Il admet cependant que certains bateaux ne sont pas enregistrés ou renouvelés au service d’immatriculation du SEMANAH, à côté de leur vétusté et des surcharges.

Selon le responsable, des embarcations irrégulières assurant le transport sans autorisation sont «sous l’autorité des chefs de gangs» et se rencontrent de plus en plus dans les points de mouillage. Les capitaines de ces navires, selon Champagne, ne se plient pas à l’autorité du SEMANAH.
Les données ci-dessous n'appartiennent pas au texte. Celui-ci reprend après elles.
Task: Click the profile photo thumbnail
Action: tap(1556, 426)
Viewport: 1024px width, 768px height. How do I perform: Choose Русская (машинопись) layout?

Or, certains capitaines, avides de gains, doublent le nombre de passagers et de charges, entre autres, selon le coordonnateur.

Plus de cinq interviews menées par AyiboPost auprès de cadres des deux institutions révèlent des problèmes structurels, les empêchant de fonctionner et mettant en danger la vie des usagers des transports maritimes.

Tenaillés par les manques, les garde-côtes, qui sont les bras armés du SEMANAH, n’arrivent pas à remplir correctement leurs missions, selon les révélations de deux membres de l’institution à AyiboPost.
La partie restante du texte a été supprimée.